▸ **Required work**
1 - Answer these from the passage on Business Email Compromise:
(a) What two other names is this type of scam sometimes given?
(b) According to Symantec, what was the average daily BEC email volume from January to March 2019?
(c) Which two telltale phishing indicators do BEC scams usually lack?
2 - Transcribe the passage on Business Email Compromise word for word, starting at "BEC has been" and ending at "out a scam.".

▸ **Passage provided**
━━━━━━━━━━
What is Business Email Compromise (BEC)?

Think of Business Email Compromise (BEC) as the supervillian of spear phishing. In this con, a scammer impersonates someone with authority or power (e.g., a CEO, Director of Finance, vendor representative, company attorney, etc.) and uses social engineering to convince a subordinate to transfer money or share private credentials. Because the scammer often impersonates the company CEO, this type of scam is sometimes referred to as CEO Fraud or Man-In-The-Middle compromise.

BEC has been around for years, but has recently seen exponential growth. According to Symantec, “from January to March 2018, the average daily BEC email volume was 85,816, while from January to March 2019, the average daily volume was 128,700—a 50% increase.(1) Since BEC scams mainly rely on quiet lurking and individual messages, without telltale phishing indicators like links and attachments, they often sail past email filters and reach employee inboxes easily. Thus, an organization’s only protection is an employee’s attention to detail and confidence in calling out a scam.
━━━━━━━━━━
▸ **Data segment**
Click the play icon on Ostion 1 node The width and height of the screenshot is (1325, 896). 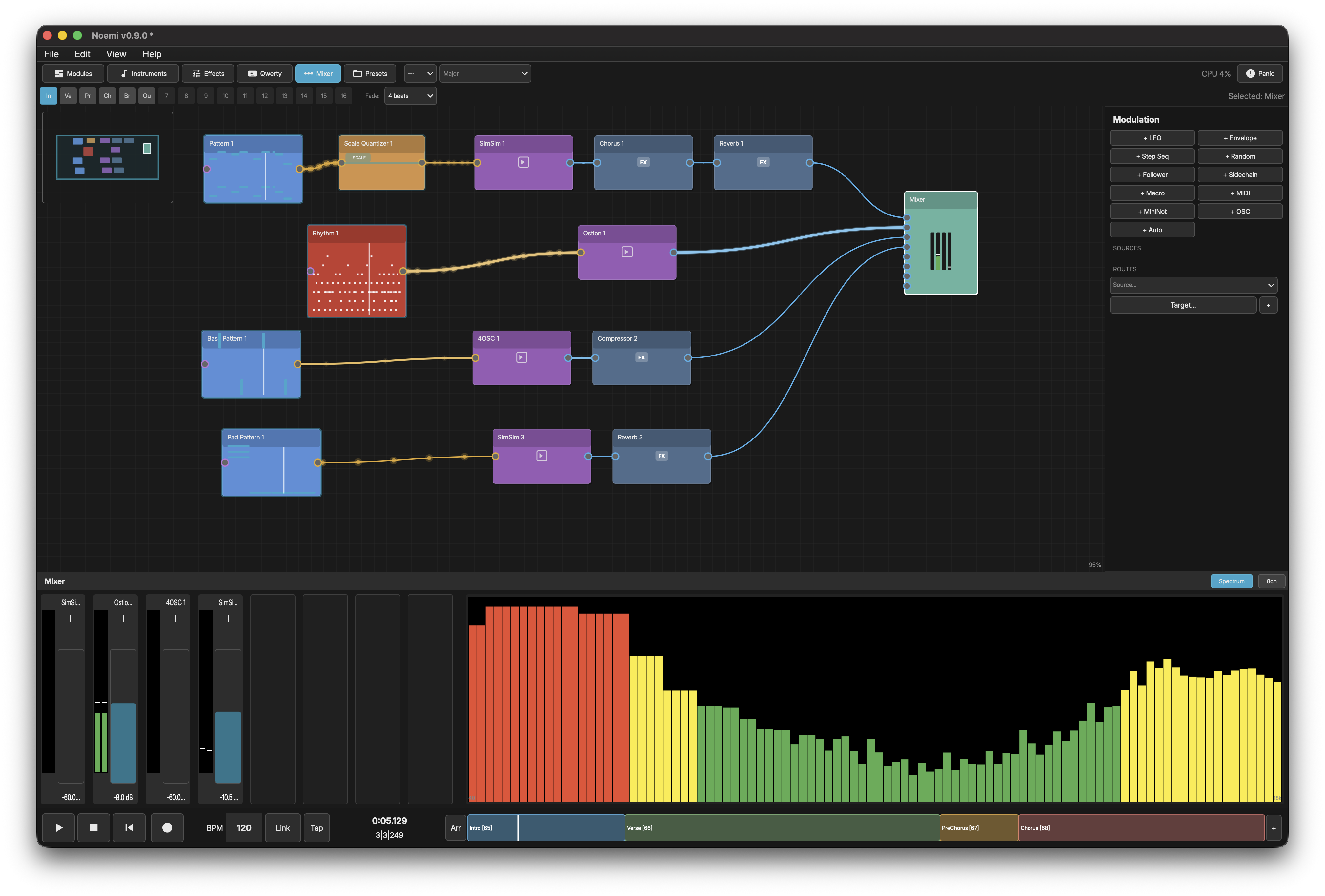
━━━━━━━━━━
▸ **Worked answers**
1 -
(a) CEO Fraud and Man-In-The-Middle compromise
(b) 128,700
(c) Links and attachments

2 -
BEC has been around for years, but has recently seen exponential growth. According to Symantec, “from January to March 2018, the average daily BEC email volume was 85,816, while from January to March 2019, the average daily volume was 128,700—a 50% increase.(1) Since BEC scams mainly rely on quiet lurking and individual messages, without telltale phishing indicators like links and attachments, they often sail past email filters and reach employee inboxes easily. Thus, an organization’s only protection is an employee’s attention to detail and confidence in calling out a scam.